Uneven spatial distribution and interaction effect of the carbon emission efficiency of the construction industry should be considered when promulgating emission reduction policies across different areas. The government should promote communication and cooperation in technology innovation, energy-saving, and industry structure adjustment to improve overall carbon emission efficiency. Meanwhile, policymakers could enhance the spatial radiation influence of the provinces with high carbon emission efficiency. For example, a trans-provincial green supply chain and multilateral regular exchange mechanism could be established.

For the less developed areas, policymakers could optimize the regional resource structure by introducing a new energy source to reduce traditional energy dependence. The utilization of new construction materials and new technology could be reinforced to improve carbon emission efficiency. Some favorable policies and measures should be formulated to promote the development of the construction industry in these provinces such as introducing investment, accelerating the importation pace of advanced enterprises and enhancing the opening of communication with eastern regions.

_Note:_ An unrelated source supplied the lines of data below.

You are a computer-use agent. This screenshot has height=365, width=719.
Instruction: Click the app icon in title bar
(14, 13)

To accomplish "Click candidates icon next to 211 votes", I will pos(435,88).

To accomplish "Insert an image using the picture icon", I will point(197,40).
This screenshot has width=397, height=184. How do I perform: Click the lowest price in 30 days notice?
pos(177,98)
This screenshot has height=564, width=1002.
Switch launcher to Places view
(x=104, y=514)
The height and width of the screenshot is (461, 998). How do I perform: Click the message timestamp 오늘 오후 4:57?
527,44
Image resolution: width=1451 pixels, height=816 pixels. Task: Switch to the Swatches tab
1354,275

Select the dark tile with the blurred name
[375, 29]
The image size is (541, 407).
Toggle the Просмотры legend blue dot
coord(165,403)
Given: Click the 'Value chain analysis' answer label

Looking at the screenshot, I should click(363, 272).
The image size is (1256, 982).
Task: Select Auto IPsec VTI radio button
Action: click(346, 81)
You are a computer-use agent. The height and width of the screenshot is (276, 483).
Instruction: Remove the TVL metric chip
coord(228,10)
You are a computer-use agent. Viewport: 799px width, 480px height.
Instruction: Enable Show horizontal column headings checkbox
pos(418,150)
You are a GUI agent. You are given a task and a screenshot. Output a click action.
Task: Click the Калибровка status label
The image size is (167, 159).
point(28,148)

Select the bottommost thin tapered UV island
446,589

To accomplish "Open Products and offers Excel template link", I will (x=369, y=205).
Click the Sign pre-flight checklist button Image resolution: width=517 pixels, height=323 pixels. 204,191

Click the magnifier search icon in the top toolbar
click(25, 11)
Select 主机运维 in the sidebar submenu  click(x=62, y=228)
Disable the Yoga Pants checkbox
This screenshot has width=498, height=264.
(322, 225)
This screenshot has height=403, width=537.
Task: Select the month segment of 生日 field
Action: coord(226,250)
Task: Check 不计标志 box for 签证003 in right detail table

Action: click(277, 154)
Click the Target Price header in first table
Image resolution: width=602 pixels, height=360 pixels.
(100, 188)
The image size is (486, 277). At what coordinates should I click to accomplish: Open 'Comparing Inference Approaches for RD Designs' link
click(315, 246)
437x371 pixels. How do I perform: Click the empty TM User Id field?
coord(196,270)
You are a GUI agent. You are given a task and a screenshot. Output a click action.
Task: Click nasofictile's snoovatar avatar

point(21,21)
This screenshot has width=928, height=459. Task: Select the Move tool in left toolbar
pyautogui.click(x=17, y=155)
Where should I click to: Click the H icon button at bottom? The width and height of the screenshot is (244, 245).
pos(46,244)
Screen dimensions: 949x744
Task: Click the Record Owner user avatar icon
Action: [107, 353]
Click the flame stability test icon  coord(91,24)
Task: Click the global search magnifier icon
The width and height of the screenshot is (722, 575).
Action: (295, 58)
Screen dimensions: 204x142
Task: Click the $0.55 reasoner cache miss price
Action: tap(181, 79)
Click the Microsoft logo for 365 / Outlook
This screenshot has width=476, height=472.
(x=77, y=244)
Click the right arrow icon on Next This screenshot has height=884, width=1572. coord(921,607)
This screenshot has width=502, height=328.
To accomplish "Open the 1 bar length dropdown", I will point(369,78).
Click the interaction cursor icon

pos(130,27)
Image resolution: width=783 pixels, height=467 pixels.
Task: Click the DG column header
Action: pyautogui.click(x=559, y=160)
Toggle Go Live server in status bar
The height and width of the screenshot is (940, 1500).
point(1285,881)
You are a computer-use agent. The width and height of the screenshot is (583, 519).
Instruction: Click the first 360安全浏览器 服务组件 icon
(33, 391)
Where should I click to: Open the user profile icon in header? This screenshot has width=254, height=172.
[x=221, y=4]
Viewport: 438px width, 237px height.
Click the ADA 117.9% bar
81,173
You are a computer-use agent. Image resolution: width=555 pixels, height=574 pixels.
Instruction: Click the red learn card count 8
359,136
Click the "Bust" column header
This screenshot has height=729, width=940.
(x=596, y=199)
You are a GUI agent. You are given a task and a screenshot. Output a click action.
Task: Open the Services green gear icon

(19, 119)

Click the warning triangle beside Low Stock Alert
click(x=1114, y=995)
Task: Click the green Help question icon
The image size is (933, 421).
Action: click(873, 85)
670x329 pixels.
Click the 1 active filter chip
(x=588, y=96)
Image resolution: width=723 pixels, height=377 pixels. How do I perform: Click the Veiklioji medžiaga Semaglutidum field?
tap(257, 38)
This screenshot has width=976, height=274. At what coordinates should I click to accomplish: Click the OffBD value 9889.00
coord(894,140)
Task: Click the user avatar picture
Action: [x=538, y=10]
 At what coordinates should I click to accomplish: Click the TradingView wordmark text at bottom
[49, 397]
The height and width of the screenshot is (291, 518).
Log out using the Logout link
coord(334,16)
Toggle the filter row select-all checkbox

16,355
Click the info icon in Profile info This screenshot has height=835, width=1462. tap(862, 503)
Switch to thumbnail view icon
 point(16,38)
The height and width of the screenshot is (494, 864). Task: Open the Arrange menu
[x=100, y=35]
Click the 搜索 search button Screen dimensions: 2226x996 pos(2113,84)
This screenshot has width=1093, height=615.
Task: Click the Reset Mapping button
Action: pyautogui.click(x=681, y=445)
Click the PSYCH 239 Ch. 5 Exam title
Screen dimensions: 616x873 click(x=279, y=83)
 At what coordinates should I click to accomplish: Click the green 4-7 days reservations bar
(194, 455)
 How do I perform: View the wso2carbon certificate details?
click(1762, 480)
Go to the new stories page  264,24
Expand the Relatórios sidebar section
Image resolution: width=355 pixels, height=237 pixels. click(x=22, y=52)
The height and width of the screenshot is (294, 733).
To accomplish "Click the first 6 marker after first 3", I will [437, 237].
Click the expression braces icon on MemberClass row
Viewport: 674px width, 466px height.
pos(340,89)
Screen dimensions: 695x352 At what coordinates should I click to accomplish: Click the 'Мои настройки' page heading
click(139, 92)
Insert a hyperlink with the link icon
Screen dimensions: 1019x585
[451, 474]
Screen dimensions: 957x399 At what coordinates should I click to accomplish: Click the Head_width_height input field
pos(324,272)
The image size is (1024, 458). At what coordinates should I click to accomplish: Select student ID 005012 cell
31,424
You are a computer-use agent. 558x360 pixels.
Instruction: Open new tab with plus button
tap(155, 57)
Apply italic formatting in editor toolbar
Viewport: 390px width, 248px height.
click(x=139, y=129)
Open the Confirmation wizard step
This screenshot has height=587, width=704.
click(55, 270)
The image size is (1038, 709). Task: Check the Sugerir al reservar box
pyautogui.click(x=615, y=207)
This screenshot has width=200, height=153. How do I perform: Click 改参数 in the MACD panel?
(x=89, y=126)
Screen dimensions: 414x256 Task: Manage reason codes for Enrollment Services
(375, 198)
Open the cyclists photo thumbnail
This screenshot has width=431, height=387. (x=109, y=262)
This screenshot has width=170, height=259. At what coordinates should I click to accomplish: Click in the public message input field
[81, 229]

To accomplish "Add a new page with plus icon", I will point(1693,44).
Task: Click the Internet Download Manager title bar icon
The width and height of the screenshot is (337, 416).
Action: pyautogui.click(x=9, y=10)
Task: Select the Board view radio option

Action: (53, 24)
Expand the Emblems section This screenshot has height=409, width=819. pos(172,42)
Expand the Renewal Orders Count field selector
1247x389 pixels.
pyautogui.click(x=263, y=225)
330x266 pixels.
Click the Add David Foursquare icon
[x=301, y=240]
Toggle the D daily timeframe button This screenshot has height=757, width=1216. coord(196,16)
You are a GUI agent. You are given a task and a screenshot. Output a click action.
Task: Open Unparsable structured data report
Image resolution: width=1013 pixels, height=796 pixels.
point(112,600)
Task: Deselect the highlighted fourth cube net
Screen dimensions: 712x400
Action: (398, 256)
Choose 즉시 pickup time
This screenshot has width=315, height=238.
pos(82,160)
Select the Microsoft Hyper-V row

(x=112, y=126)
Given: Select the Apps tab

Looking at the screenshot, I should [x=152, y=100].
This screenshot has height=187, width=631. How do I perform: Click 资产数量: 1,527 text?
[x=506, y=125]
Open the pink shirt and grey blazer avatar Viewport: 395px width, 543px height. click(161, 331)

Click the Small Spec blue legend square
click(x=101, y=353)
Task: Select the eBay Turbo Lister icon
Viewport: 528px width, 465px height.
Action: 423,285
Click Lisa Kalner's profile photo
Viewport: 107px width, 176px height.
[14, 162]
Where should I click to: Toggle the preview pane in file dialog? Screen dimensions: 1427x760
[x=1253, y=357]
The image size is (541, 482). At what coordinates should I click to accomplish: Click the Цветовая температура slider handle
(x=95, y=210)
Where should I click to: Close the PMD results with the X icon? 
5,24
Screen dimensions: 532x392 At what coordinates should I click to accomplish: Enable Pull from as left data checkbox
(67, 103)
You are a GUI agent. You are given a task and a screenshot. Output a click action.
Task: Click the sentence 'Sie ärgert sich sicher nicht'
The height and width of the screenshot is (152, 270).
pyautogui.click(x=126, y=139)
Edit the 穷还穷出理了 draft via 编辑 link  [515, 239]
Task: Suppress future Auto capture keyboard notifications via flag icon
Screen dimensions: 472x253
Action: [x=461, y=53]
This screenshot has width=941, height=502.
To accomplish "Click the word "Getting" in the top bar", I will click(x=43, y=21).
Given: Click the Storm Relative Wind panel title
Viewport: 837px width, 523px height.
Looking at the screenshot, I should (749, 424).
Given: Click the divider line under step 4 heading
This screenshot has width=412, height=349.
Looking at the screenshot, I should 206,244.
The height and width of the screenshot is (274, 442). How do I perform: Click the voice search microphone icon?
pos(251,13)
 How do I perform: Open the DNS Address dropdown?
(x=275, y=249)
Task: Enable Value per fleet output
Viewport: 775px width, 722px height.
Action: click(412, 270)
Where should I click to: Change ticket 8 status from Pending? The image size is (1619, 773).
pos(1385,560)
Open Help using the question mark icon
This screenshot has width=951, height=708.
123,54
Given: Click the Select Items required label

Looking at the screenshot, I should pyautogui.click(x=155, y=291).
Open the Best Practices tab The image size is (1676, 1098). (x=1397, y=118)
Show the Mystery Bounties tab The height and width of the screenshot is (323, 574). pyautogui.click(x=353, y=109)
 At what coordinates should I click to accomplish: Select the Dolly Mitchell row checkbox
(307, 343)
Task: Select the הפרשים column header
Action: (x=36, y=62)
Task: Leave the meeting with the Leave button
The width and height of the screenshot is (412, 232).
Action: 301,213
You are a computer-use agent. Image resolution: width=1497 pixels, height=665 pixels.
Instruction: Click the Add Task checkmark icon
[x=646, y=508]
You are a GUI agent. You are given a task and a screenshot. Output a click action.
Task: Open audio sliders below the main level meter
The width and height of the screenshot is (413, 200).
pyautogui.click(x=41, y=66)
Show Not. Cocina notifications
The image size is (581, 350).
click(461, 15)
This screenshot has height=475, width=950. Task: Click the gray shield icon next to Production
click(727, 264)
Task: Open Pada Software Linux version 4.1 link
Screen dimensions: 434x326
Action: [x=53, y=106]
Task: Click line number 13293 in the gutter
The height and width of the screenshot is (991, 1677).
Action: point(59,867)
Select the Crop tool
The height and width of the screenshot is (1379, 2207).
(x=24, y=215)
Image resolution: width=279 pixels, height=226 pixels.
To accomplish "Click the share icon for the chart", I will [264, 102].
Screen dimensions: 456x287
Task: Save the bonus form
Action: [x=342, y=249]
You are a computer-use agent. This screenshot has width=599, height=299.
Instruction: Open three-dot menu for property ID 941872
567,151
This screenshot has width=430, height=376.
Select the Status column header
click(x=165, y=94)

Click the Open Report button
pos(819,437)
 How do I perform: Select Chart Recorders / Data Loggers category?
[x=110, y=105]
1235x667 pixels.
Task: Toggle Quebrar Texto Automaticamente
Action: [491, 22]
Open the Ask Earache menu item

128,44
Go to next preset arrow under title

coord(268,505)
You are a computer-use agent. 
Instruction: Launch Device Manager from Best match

For relatively developed regions, DMUs in these areas should take advantage of advanced technology and abundant funds to maintain technological innovation. Due to the obvious positive spillover effect of these provinces, it is beneficial to strengthen the cooperation and sharing with other provinces to promote the development of the construction industry in the middle and western regions. The government could introduce policies such as reducing the tax of the construction enterprise applying low-carbon technology and encouraging the inter-provincial exchange of advanced technology and management practices.

This paper analyzed the distribution pattern and spatial interaction effect of the carbon emission efficiency in the construction industry, which could shed light on the change in carbon emission efficiency of this industry. The analytical framework utilized in this paper could provide referable value for other industries and fields. Some limitations did exist; this paper only covered the research scale at the provincial level. Selecting a narrow scale such as an urban perspective will make the results more comprehensive. In addition, this paper did not analyze the underlying mechanism affecting the spatial distribution pattern of the carbon emission efficiency. Therefore, the factors influencing provincial carbon emission efficiency should be discussed in future work.